Rewrite the records from the start through the line that contains "point(68,403)", replacing "tab" with "pane" and changing nothing else.
┌──
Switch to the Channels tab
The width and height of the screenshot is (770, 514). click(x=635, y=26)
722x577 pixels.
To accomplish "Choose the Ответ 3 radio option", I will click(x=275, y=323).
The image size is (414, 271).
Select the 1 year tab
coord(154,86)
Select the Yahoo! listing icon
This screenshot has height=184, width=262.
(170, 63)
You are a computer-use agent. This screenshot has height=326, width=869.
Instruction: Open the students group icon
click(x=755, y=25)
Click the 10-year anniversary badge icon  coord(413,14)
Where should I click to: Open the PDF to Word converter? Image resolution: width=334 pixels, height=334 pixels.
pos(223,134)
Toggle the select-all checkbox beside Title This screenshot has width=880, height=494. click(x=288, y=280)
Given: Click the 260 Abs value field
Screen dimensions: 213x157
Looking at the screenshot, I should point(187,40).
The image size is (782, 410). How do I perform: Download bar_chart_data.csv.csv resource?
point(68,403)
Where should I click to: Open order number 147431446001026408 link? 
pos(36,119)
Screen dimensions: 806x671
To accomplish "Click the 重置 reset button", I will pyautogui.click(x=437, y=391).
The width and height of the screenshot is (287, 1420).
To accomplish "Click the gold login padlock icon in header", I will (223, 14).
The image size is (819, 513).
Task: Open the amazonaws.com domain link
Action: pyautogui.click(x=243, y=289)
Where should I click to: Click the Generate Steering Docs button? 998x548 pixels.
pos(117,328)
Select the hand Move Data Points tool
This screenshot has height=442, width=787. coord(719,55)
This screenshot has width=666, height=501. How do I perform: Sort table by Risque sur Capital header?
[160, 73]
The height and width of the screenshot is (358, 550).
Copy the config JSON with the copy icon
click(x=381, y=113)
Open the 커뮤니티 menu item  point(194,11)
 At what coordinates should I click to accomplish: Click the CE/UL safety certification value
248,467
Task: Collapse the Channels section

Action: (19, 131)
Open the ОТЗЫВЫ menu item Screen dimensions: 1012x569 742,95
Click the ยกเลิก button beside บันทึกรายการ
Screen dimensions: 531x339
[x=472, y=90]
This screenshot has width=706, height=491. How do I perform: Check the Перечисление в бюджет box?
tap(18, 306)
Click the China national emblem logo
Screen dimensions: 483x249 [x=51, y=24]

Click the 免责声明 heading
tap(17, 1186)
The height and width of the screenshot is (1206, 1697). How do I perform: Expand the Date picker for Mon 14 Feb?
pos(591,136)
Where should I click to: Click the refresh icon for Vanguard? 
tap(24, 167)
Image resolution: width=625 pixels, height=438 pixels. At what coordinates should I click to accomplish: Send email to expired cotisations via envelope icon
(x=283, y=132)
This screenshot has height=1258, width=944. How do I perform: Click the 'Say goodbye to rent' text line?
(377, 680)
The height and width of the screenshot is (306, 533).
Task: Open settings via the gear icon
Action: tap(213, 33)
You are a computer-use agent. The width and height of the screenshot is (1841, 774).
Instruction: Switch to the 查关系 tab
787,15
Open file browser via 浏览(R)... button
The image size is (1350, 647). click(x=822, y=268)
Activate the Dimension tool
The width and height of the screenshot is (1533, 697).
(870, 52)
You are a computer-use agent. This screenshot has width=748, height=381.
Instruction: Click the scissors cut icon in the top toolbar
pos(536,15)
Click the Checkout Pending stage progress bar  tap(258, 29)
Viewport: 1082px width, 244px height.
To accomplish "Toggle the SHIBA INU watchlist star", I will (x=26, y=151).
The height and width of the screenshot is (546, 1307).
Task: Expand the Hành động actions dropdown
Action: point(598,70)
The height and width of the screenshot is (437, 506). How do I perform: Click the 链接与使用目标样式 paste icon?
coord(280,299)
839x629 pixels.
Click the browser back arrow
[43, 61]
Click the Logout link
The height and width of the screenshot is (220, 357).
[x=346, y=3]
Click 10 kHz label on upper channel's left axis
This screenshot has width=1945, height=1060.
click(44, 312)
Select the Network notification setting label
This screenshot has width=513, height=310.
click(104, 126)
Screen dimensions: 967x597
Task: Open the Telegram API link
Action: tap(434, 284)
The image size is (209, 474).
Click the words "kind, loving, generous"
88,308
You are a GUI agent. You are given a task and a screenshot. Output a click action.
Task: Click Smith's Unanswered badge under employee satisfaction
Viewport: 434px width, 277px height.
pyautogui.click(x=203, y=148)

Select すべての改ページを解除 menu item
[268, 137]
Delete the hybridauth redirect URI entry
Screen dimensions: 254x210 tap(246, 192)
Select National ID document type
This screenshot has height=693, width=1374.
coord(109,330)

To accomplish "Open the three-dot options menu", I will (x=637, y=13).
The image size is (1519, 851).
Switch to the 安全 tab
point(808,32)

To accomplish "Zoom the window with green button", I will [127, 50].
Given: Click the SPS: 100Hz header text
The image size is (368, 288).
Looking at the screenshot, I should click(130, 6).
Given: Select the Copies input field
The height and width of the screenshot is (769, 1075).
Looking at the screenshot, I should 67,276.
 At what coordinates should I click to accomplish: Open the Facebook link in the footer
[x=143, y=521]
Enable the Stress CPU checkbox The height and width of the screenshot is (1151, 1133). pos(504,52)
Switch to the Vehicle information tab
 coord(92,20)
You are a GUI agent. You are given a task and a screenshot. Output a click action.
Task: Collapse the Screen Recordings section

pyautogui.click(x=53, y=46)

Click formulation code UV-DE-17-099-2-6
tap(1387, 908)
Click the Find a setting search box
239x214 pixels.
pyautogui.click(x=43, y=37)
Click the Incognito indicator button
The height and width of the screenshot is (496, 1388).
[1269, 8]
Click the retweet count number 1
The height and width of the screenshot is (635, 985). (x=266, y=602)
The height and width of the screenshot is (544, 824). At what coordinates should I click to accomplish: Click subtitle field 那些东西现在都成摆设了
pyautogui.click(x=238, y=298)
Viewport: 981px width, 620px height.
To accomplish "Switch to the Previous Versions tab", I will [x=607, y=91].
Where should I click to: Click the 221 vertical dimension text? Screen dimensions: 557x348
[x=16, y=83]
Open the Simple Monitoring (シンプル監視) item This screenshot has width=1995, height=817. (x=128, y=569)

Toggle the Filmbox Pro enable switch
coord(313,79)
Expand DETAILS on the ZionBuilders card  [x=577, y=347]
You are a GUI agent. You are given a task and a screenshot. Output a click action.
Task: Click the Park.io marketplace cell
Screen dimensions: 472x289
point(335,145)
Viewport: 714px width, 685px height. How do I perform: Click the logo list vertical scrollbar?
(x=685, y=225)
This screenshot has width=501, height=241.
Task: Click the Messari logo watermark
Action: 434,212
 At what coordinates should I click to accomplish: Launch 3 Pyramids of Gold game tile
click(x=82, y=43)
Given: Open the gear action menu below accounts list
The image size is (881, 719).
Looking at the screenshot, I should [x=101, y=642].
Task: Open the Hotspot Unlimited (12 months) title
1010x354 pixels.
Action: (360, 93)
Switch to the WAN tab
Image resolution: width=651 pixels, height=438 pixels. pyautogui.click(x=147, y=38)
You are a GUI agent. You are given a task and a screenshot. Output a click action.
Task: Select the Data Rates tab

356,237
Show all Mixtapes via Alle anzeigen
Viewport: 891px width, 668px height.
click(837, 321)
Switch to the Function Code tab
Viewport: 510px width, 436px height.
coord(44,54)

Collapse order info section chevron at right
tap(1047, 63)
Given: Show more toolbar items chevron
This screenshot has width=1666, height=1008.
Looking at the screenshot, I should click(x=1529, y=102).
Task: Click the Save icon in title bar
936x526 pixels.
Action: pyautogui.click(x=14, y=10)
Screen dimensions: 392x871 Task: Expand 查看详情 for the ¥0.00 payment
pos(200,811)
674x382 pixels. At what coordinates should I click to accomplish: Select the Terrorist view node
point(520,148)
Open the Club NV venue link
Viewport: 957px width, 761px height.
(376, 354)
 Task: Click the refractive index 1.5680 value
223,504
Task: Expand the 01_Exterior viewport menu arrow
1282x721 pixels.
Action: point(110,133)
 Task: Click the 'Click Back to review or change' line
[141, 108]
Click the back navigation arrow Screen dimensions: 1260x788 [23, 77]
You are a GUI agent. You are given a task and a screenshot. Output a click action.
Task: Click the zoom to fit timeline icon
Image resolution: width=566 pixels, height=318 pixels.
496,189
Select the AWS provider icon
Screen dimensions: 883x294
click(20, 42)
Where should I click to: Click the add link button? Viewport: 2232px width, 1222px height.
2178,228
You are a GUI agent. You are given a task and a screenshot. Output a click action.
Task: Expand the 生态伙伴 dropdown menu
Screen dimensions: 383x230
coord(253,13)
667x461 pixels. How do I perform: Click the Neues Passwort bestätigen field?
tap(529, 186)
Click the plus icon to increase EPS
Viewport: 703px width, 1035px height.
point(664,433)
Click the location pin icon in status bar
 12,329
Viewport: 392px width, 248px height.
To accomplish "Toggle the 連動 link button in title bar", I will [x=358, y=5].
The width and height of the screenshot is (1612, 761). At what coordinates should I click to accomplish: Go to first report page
└──
- **EXERCISE RESULT**:
Switch to the Channels pane
The width and height of the screenshot is (770, 514). click(x=635, y=26)
722x577 pixels.
To accomplish "Choose the Ответ 3 radio option", I will click(x=275, y=323).
The image size is (414, 271).
Select the 1 year pane
coord(154,86)
Select the Yahoo! listing icon
This screenshot has height=184, width=262.
(170, 63)
You are a computer-use agent. This screenshot has height=326, width=869.
Instruction: Open the students group icon
click(x=755, y=25)
Click the 10-year anniversary badge icon  coord(413,14)
Where should I click to: Open the PDF to Word converter? Image resolution: width=334 pixels, height=334 pixels.
pos(223,134)
Toggle the select-all checkbox beside Title This screenshot has width=880, height=494. click(x=288, y=280)
Given: Click the 260 Abs value field
Screen dimensions: 213x157
Looking at the screenshot, I should point(187,40).
The image size is (782, 410). How do I perform: Download bar_chart_data.csv.csv resource?
point(68,403)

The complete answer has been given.